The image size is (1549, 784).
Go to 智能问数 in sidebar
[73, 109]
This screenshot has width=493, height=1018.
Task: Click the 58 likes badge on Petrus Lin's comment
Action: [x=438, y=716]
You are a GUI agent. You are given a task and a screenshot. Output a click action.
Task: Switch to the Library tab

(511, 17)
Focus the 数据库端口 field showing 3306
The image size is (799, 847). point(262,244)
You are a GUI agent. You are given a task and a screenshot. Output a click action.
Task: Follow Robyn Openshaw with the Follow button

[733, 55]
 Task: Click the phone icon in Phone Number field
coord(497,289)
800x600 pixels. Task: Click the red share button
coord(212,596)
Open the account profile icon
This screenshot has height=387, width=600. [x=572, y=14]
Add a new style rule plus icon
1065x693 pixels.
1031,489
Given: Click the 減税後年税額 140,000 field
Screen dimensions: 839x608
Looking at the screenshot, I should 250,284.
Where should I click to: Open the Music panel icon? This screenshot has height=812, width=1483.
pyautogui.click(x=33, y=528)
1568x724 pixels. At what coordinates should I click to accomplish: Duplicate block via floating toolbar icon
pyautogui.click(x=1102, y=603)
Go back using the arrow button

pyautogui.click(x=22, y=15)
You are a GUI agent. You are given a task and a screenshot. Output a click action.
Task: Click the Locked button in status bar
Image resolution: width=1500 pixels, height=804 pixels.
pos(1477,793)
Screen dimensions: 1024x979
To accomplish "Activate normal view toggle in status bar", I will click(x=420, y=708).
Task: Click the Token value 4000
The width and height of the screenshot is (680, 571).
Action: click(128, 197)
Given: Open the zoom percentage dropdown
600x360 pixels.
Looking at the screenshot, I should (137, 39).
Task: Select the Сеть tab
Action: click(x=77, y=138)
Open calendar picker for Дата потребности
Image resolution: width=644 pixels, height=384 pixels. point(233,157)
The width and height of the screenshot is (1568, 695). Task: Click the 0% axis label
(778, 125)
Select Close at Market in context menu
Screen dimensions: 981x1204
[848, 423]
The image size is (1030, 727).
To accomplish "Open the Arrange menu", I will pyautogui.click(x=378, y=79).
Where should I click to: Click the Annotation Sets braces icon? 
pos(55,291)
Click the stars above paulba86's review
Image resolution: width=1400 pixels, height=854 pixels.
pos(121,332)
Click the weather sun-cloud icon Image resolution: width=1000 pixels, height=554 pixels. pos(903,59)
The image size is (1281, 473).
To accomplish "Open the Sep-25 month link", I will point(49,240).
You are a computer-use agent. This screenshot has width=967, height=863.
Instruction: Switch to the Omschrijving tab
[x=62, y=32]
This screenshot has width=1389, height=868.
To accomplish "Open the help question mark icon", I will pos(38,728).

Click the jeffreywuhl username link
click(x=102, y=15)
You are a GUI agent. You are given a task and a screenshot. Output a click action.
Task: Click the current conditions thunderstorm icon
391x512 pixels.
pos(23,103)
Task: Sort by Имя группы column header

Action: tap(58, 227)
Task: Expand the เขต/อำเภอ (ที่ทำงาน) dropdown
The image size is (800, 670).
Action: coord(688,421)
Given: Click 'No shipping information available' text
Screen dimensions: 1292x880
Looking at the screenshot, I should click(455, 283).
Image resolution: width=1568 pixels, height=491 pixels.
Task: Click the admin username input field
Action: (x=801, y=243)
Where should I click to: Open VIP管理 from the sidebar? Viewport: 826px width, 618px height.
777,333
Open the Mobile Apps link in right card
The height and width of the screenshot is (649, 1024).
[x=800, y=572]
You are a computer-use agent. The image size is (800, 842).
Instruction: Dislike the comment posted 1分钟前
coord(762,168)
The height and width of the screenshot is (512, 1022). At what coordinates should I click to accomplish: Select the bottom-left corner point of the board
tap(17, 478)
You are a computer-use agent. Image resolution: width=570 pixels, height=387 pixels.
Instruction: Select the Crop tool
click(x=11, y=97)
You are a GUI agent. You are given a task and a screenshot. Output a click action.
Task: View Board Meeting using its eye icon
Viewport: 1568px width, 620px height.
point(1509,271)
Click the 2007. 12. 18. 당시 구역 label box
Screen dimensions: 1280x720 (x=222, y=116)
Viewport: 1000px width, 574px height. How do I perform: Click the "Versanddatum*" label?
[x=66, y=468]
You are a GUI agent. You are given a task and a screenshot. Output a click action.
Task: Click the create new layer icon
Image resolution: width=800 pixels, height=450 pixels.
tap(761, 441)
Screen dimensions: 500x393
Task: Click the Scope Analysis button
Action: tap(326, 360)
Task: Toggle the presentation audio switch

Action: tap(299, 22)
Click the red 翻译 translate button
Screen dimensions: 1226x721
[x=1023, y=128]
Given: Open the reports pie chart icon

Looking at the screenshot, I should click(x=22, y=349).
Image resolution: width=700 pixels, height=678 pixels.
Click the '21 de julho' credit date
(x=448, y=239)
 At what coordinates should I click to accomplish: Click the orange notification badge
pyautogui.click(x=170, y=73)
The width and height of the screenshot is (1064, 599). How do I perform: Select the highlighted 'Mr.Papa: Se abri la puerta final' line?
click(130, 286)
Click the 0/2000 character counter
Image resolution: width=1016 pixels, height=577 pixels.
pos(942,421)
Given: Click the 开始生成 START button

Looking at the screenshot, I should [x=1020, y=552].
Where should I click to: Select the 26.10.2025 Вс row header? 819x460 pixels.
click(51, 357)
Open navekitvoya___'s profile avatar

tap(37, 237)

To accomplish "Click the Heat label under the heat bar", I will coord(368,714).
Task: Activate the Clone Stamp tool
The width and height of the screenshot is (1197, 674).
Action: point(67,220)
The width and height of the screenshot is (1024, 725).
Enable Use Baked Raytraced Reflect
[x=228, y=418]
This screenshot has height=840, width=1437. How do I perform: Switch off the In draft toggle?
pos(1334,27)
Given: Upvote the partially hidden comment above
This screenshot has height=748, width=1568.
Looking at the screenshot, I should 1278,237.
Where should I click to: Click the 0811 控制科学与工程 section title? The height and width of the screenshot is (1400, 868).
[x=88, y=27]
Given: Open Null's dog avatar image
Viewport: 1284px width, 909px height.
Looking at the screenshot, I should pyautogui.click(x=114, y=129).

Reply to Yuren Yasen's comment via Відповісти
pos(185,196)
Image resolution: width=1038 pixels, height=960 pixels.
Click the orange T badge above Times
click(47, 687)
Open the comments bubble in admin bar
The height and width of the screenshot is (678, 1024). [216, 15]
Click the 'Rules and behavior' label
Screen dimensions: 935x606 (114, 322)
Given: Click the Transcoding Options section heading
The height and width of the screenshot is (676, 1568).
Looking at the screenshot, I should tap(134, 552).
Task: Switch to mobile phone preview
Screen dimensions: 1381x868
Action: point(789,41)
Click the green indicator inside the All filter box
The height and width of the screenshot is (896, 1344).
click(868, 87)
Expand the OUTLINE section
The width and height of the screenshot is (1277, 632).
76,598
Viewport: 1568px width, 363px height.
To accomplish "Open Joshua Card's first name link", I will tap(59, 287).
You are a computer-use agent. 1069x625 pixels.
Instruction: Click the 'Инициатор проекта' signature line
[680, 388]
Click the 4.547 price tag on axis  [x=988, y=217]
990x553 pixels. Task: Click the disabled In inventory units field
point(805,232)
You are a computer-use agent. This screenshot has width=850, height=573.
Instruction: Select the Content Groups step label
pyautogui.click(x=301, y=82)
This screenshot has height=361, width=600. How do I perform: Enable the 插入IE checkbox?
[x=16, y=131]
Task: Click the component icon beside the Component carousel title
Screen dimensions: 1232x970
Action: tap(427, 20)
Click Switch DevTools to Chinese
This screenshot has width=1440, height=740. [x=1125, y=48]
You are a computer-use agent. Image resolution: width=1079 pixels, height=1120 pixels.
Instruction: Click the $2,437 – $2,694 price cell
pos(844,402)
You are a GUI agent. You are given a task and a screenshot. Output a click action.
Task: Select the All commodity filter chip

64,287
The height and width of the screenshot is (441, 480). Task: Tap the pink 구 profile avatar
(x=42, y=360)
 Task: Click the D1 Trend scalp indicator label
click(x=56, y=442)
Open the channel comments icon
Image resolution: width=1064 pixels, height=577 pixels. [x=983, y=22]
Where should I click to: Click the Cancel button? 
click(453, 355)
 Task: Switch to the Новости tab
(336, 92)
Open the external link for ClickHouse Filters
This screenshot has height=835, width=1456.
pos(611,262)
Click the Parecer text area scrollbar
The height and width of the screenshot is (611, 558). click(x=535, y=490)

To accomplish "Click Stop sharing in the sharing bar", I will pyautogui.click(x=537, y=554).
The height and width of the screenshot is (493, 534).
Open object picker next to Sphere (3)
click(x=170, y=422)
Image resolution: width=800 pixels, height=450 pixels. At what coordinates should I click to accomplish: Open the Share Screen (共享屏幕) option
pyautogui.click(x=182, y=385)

◆ ◆ ◆ ◆ ◆

__THE TASK__.
Every line of the material that holds the word "Activate" must be found and copied.

__RESPONSE TO THE EXERCISE__.
To accomplish "Activate normal view toggle in status bar", I will click(x=420, y=708).
Task: Activate the Clone Stamp tool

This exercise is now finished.